Workplace interruptions are resulting in an estimated annual loss of GBP £488 billion for the British economy, according to research by UK IT company Nasstar.

The analysis, based on data from Microsoft’s Work Trends, indicates that employees in white-collar office environments are experiencing interruptions every four minutes during standard working hours. These disruptions originate from a combination of ad hoc meetings, emails, and internal chats, contributing to significant productivity loss across multiple sectors of the economy.

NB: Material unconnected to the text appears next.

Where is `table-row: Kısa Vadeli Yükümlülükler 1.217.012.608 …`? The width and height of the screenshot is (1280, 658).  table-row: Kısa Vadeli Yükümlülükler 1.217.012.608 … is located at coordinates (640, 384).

The company’s findings suggest that a typical office worker faces 120 interruptions per workday. Data further highlights that the busiest office staff may be interrupted as frequently as every two minutes. Nasstar’s analysis also reveals that 60% of meetings in the UK are currently unplanned, and employees, on average, receive 58 after-hours messages daily. Microsoft’s Work Trends data suggests a year-on-year increase of 15% in this out-of-hours communication.

Sean Morris, Chief Technology Officer at Nasstar, commented on the findings, stating:

“The data speaks for itself: businesses in the UK are facing a productivity crisis on an unprecedented scale, collectively losing over £480 billion a year not because of distractions outside of work but because the tools we use within the workplace are becoming increasingly noisy and distracting. But the solution isn’t to just abandon email or Microsoft Teams, or implement a company-wide policy that bans ad hoc meetings.

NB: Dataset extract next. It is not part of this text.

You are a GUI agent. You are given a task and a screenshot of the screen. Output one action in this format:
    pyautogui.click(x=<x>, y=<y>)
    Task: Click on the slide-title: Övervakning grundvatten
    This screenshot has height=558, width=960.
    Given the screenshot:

“The real answer involves getting those workplace tools that we’re already using every day to work for us instead of against us… and for that we need to embrace intelligent automation in our day-to-day work.”

The study estimates a 25% drop in productivity due to workplace interruptions, with the effects most pronounced in the UK’s white-collar sectors. According to Nasstar, the finance and insurance sector is hardest hit, with an annual cost of lost productivity at GBP £63 billion. The professional, scientific, and technical sector, as well as health and social services, both register an annual loss of GBP £60 billion each. Education and information & communications are also significantly affected, at GBP £45 billion and GBP £43 billion respectively.

Other sectors experiencing high levels of productivity loss include public administration and defence at GBP £36 billion, business administration and support services at GBP £38 billion, and retail and wholesale office-based roles at GBP £36 billion per year.

Morris provided context to the overall impact, saying:

“To put the scale of that lost productivity into context, it amounts to roughly 15% of the UK’s entire GDP, or more than the annual GDP of Luxembourg, Cyprus, and New Zealand… combined. But it’s important to remember that we’re not talking about frivolous distractions that companies can easily block, like employees scrolling on Facebook or watching videos on TikTok. These workplace interruptions come from legitimate work communications, and they often arise because of requests that are essential, decisions that need to be made, or information that is required by someone else in the company.

“British businesses aren’t losing £488 billion a year because people are slacking off… they’re losing it because our current workplace tools are fundamentally broken, and without agents it’s likely that generative AI will just add to the noise.”

Role of agentic AI

Nasstar’s analysis suggests that while standard generative AI tools can compound digital overload, platforms that utilise ‘agentic’ AI-such as Microsoft’s Copilot Studio-may offer a potential resolution by carrying out tasks autonomously rather than simply producing content. This approach aims to address workflow issues without contributing to the volume of internal communications.

Ash Ward, Comms Capability Lead at Nasstar, emphasised the difference in this approach:

“The real breakthrough with Copilot Studio is that it doesn’t just understand what you’re asking, it actually does something about it. Instead of generating yet another email or calendar entry, these agents can get to the root of the problem, resolving what might once have taken five emails, a few Teams messages, and half an hour of back-and-forth.”

“The goal isn’t to replace human judgment, but to amplify it, freeing people from the admin that slows them down. Because the real productivity shift isn’t about doing more work, it’s about creating the space to do the right work. When the noise drops, clarity follows.”

Economic context and methodology

The Nasstar report bases its calculations on the assumption that 67.9% of UK employment consists of white-collar, office-based roles, driven by figures from the Office for National Statistics’ Standard Occupational Classification groupings. The estimated annual cost was calculated as a 25% productivity loss against the sectoral share of the UK’s 2024 GDP, which stands at GBP £2.884 trillion.

According to Nasstar, Microsoft’s research suggests interruptions could occur even more frequently-every two minutes-which would imply the current GBP £488 billion estimate is conservative. The methodology accounted for post-interruption ‘resumption lag’, averaging one minute before a worker can fully refocus.

As detailed in Nasstar’s analysis, over 230,000 organisations are already creating AI agents with Copilot Studio, signalling a trend towards practical adoption in business environments. With workplace interruptions continuing to escalate, the company states that timely implementation of effective agentic AI solutions will be an important consideration for UK businesses.